Battue à Rodez, l’ASSE a pourtant encore son destin en partie entre ses mains. Un modèle statistique continue d’accorder une chance réelle de montée directe en Ligue 1.
La défaite concédée sur la pelouse de Rodez (2-1) aurait pu sceller les espoirs de montée directe de l’ASSE. Elle n’a fait que compliquer un peu plus une fin de saison déjà sous tension. Car malgré ce revers — le 10e de l’exercice — les Verts restent pleinement dans la course, chiffres à l’appui.
Selon les simulations de Fabien Torre, maître de conférences en informatique à l’Université de Lille, Saint-Étienne conserve tout de même 37 % de chances de terminer à la deuxième place, synonyme de montée directe en Ligue 1. Un mince espoir pour un scénario fou samedi prochain.
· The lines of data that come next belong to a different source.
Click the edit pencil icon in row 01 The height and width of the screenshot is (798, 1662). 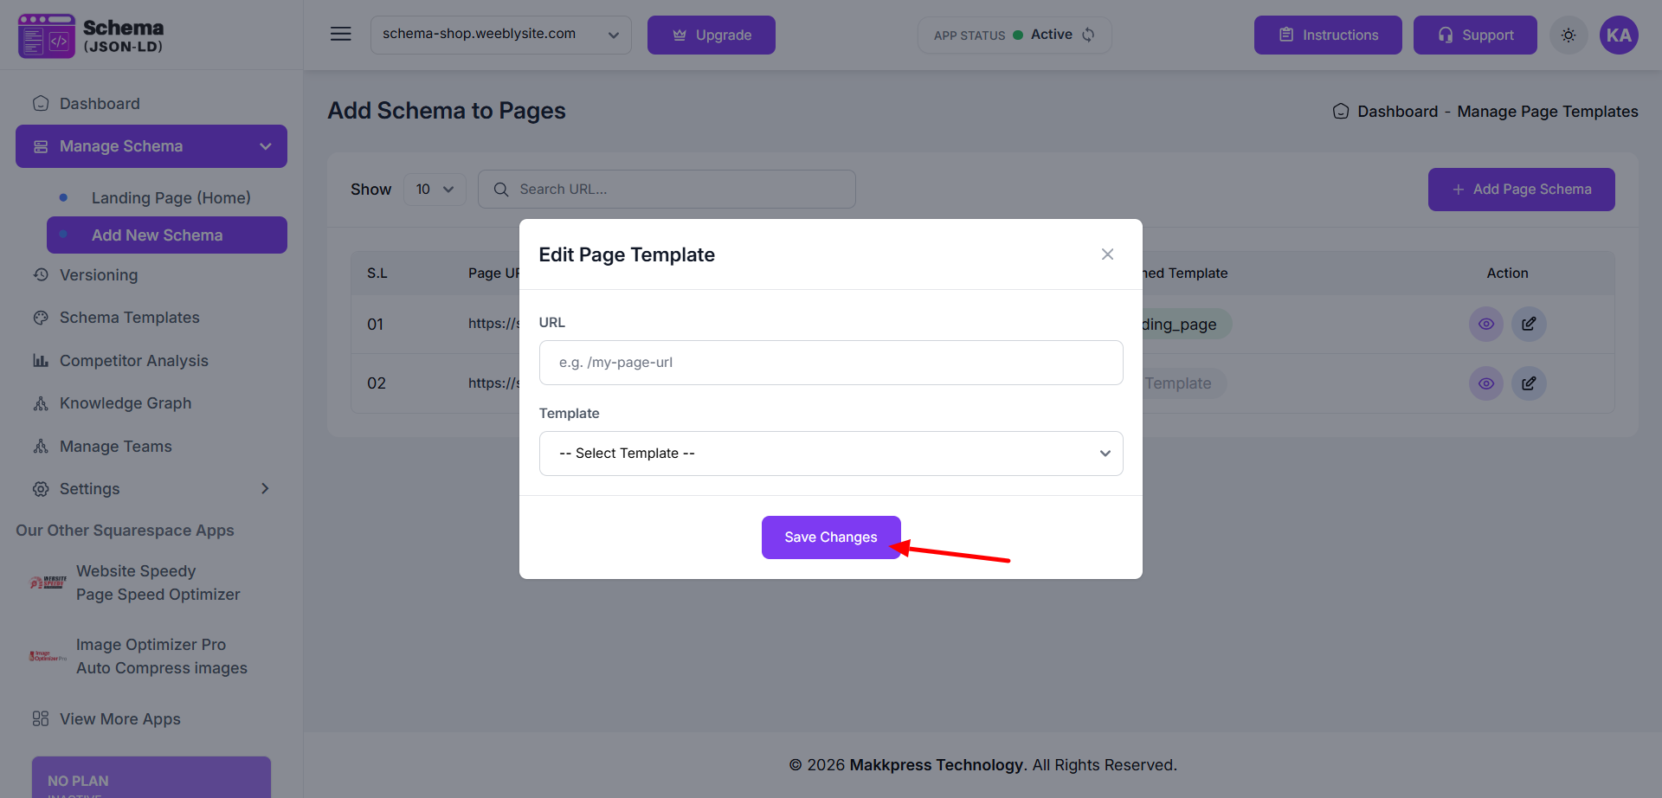pos(1528,325)
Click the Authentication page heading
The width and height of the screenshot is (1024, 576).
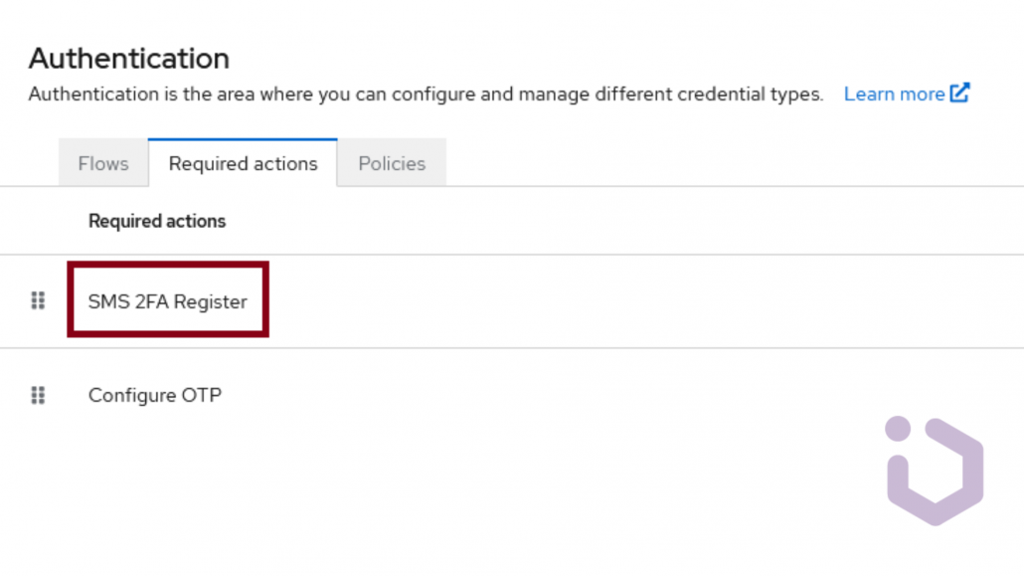click(x=128, y=58)
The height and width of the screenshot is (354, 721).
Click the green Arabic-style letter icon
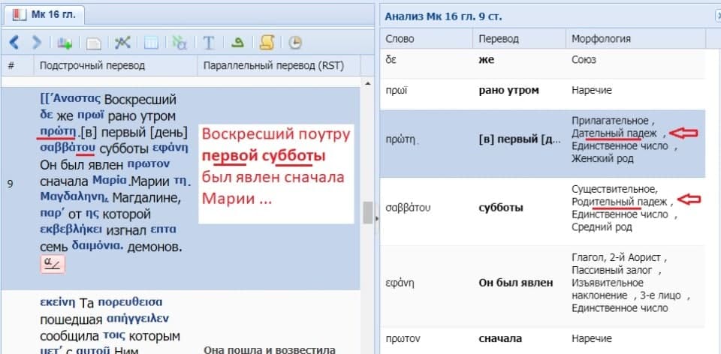(238, 43)
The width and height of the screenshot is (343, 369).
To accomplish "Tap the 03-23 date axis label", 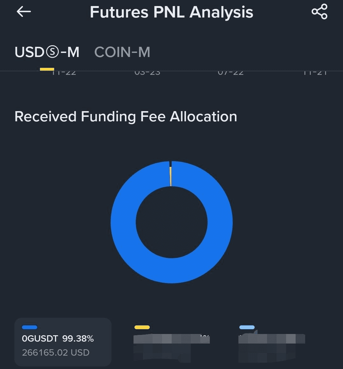I will 147,73.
Des probabilités encore favorables malgré la dynamique
Ces projections reposent sur des milliers de scénarios simulés intégrant résultats passés, calendrier restant et probabilités de performance. Malgré leur contre-performance récente, les Stéphanois affichent encore des perspectives solides :
- 82 % de chances de terminer sur le podium
- 98 % de finir dans le Top 4
- et donc une probabilité très élevée de disputer, au minimum, les barrages d’accession
Un duel sous haute tension avec Le Mans
Dans cette course à la montée, la bataille pour la deuxième place se joue essentiellement avec Le Mans. Le club sarthois conserve un léger avantage dans les modèles probabilistes (59 % de chances de Top 2 contre 37 % pour l’ASSE), notamment grâce à sa position actuelle et aux confrontations directes favorables.
Le scénario est limpide :
- Saint-Étienne doit gagner face à Amiens
- et espérer un faux pas de son concurrent direct à Bastia, qui peut encore se maintenir
Le verdict du terrain
À deux journées de la fin, les équations sont simples, mais l’exécution s’annonce délicate. Les Verts n’ont plus vraiment le droit à l’erreur.
Les calculs de Fabien Torre offrent une vérité froide : la montée directe est encore possible, mais elle ne dépend plus uniquement de Saint-Étienne.
Reste désormais à transformer ces pourcentages en réalité. Sur le terrain, là où les probabilités s’effacent toujours devant le verdict du jeu.